Telecommuting and remote working are no longer the exception but the rule for high growth technology companies. Older companies are jumping on the bandwagon as well. WeWork is, without doubt, the most prominent Co-working space company in the world at a valuation of $16 Billion. WeWork offers its clients shared, flexible-lease offices in 113 locations in 33 countries. The company revealed recently that a large chunk of their tenants are large corporations. Corporations who don’t want the overhead and hassles of running their offices at several locations as they expand into new markets.

The Next Century’s Business Models
The next century’s offices are “shared co-working spaces” provided by 3rd parties like Landmark and Wework. The next century’s worker is now someone who chooses to work at home or a convenient co-working space. A lot of young people use Starbucks or coffee shops around the world providing free wifi for the same purpose. The owners of Cafe Neo in Nigeria are sometimes overwhelmed by young people who only come to take advantage of their environment to meet and get work done. The next century’s workers are already in abundance in Nigeria.

When we decided to start operating in several African countries, we were lucky to have clients we had to support from their offices. Our engineers worked daily from those client locations but also had to assist each other remotely from those sites. We have a model called “24/7/365 Mesh Support”. We also had “roaming” teams who had to manage the customer relationships and engineers. We could not even afford to rent space from managed office providers. We relied on coffee shops like Cafe Java in Uganda, hotel bars, and restaurants to work and conduct team meetings.

Apart from flexible locations, we were able to manage remote teams because mobile and cloud messaging services became commonplace. We were probably the first company to adopt Google’s G-suite (then called Google Apps) to manage and run remote workers and teams in Africa. We didn’t need people to come to the office every morning, and they could work from anywhere they are located. At some point, I managed nine remote teams all by myself while roaming from Nigeria. I still work remotely until this day from any country I find myself in. I have not met a number of my colleagues physically.

The Next Century’s Worker
One of the things I discovered after all these years of doing remote work is that it is a massive cultural shift. Not everyone in Africa likes their job done remotely, and not everyone understands how to work remotely. We initially built a hybrid of people permanently embedded at client sites but managed remotely. The intention was to move the teams to full remote work eventually. This model worked best with larger multinational companies who expected everyone to come to them. The model was difficult for smaller customers, and they were very wary. Some would want to go and see your office to make sure you were for real. I have had bank clients send people to come surreptitiously into our work locations to confirm that we were genuine. This concern is understandable especially with all the online fraud going on. Banks are also prone to such fraudulent activities.

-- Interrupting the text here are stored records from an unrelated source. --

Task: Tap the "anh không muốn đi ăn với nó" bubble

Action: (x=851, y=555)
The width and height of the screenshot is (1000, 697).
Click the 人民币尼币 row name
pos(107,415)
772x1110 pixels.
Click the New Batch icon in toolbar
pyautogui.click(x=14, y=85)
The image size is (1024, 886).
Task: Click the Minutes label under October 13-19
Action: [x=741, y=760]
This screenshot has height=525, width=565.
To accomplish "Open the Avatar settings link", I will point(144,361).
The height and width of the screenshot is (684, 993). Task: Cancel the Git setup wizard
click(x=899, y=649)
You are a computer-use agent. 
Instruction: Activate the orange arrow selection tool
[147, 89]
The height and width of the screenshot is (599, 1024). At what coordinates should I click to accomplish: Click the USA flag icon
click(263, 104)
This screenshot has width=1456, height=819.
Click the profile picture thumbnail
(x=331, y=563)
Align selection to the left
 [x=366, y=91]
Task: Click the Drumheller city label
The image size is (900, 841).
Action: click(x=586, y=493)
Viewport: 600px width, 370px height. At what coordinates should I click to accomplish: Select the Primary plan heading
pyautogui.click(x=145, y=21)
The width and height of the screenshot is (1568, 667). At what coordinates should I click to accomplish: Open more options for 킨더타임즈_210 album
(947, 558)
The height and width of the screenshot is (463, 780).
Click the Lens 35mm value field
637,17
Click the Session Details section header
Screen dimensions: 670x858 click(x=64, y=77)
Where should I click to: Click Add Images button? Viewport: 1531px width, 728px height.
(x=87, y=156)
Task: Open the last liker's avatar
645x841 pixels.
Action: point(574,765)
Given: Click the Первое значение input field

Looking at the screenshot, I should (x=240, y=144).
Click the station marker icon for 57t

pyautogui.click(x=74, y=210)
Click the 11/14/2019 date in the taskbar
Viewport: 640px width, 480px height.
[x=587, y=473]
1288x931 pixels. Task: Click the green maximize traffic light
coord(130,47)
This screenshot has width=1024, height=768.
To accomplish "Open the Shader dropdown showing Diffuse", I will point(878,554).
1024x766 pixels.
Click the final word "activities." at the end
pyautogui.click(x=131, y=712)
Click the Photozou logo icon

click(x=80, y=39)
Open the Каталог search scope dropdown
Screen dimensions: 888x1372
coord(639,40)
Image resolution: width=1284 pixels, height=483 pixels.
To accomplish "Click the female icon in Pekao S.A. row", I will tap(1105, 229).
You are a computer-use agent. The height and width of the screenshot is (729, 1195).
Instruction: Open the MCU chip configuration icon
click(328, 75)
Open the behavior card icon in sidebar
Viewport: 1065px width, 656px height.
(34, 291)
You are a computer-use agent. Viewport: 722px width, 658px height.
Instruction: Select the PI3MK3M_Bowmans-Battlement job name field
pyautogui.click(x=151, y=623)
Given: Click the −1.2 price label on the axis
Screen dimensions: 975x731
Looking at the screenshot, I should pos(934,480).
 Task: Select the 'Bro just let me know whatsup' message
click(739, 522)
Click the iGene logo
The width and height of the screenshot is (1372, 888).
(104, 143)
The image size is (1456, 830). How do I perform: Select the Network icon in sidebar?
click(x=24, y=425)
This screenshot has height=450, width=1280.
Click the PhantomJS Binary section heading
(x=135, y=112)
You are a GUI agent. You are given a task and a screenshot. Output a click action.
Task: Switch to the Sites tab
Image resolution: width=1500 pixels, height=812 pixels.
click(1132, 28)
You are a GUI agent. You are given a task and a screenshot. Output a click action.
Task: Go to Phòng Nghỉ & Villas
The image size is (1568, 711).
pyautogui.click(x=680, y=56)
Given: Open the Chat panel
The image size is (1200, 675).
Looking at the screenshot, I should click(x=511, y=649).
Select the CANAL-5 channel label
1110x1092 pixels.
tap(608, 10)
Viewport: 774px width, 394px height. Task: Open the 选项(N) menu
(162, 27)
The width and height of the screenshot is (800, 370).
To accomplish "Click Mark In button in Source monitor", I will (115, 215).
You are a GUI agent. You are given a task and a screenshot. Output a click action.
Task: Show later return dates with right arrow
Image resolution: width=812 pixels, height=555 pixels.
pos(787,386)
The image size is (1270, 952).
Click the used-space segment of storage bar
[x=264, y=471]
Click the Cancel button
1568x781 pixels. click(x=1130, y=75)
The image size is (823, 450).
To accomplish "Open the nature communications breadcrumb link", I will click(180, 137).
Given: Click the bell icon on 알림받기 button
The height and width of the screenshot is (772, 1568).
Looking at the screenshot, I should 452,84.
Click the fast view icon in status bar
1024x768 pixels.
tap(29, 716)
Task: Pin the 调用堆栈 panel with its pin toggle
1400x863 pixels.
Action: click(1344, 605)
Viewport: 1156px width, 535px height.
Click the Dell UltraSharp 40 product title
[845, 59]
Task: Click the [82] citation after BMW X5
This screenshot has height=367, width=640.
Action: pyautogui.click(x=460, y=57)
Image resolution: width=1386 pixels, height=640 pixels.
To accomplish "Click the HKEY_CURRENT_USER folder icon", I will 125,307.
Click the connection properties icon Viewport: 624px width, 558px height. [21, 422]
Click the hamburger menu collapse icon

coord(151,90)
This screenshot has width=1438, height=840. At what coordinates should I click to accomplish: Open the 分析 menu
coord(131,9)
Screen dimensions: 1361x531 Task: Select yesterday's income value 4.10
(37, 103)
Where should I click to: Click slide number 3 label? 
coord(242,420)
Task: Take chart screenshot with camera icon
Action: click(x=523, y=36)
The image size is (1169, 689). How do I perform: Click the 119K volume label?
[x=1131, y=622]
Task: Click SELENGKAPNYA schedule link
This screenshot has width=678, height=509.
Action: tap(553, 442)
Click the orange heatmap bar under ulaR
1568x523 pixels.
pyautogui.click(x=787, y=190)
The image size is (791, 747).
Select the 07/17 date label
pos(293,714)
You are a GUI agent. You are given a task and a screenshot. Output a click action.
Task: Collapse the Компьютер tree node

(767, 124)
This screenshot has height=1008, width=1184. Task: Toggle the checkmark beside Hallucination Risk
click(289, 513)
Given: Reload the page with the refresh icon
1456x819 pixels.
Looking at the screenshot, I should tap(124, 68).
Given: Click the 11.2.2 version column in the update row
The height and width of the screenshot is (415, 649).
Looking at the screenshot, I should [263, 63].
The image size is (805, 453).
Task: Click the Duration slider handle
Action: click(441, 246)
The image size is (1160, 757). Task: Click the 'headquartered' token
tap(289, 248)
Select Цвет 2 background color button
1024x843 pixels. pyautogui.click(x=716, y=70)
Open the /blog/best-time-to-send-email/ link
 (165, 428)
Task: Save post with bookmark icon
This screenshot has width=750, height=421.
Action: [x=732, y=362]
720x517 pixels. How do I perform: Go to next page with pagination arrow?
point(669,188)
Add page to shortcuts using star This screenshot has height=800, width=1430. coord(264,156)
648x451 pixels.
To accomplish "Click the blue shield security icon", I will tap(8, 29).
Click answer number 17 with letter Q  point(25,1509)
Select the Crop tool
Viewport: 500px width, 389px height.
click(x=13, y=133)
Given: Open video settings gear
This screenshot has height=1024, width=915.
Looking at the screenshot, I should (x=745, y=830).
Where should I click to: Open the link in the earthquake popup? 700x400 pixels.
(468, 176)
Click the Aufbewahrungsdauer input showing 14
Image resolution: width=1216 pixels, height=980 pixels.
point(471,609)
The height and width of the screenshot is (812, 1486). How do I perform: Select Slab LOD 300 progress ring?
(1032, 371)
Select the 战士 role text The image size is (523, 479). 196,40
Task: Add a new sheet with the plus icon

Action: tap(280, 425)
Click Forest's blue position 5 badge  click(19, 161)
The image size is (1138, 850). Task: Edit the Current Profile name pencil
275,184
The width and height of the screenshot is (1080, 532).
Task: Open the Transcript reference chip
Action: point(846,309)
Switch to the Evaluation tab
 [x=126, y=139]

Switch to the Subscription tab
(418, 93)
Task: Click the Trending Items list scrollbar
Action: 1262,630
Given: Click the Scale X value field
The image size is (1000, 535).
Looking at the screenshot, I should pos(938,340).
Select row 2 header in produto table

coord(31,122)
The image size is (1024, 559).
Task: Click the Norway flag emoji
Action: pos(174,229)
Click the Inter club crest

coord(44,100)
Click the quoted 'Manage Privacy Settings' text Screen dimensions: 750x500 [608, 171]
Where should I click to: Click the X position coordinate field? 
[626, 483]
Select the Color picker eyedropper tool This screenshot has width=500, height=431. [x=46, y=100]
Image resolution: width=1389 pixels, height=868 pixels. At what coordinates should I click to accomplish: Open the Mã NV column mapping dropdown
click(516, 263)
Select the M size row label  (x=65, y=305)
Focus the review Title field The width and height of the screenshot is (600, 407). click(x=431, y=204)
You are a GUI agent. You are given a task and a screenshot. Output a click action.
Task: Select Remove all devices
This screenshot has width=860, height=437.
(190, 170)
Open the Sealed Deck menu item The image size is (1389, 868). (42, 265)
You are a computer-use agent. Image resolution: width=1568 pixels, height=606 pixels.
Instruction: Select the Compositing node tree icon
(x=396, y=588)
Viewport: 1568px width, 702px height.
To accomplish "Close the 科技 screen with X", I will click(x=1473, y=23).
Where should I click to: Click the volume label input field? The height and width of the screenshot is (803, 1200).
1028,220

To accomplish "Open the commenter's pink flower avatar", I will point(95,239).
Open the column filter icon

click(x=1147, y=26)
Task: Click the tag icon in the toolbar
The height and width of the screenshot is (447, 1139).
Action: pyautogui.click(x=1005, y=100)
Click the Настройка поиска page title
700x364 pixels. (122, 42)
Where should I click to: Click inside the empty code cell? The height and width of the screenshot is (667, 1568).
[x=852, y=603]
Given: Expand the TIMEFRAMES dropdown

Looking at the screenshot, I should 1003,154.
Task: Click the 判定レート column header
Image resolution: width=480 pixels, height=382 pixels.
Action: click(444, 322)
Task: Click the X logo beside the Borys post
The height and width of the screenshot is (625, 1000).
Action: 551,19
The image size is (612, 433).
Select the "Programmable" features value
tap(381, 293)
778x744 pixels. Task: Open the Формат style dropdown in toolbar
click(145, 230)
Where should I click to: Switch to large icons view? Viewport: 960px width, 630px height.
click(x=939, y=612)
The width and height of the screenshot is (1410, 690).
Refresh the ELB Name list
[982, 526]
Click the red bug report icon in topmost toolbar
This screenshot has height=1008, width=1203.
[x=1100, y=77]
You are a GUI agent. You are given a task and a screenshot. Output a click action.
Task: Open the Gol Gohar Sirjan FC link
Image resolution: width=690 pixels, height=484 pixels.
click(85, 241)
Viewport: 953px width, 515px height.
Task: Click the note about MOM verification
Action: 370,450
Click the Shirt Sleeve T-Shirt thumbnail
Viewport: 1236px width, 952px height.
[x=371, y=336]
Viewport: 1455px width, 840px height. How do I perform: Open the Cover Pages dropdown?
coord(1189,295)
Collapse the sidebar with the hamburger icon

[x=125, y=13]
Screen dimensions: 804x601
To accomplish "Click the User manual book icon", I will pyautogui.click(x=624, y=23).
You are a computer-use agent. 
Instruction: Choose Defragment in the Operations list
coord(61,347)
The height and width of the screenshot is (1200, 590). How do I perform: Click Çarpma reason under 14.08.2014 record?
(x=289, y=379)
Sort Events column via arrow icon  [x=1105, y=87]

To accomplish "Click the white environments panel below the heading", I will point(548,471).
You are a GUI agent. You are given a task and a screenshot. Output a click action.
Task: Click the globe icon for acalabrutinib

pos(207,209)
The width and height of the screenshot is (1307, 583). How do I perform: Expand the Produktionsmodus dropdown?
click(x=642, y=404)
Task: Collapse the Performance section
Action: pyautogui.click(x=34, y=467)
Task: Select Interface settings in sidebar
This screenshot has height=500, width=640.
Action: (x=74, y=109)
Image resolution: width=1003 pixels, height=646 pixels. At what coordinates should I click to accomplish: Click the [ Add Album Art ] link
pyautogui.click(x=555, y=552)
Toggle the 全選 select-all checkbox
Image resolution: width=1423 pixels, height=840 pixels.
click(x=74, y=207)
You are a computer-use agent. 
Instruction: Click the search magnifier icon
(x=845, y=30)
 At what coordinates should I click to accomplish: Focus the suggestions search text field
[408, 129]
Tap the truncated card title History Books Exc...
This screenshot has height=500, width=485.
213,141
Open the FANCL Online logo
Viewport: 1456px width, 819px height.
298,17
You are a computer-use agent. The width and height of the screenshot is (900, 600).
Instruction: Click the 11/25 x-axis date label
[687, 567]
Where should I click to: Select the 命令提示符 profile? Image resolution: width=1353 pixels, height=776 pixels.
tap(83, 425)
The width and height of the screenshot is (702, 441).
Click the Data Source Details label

I also learned that not many businesses understand that a services business can work with you without owning a fancy office. We have lost a lot of business because we didn’t show people a sizeable elegant workspace on the high street. We have also lost potential hires who love to work in those kinds of spaces. We used to have one of those fancy offices in Ikoyi, it was convenient for me when I also lived in Ikoyi, but I later learned that the overhead was unnecessary. We closed it down, and I started working from home in Lagos until we needed a larger local team and we reopened and got a place where people could both live and work.

Thanks to tech advances in communication, the next century’s technology worker does not have to commute to do a 9 to 5. Actual productivity and results are now more important than seeing an office full of people who are on the bench or “under furniture.” The term under the furniture was coined by Accenture consultants to mean people stuck in the office instead of being busy doing billable work at client locations. The next century’s worker can build another Billion dollar company just as Mark Zuckerberg did from his dorm room. We now have them in abundance in Nigeria and Africa.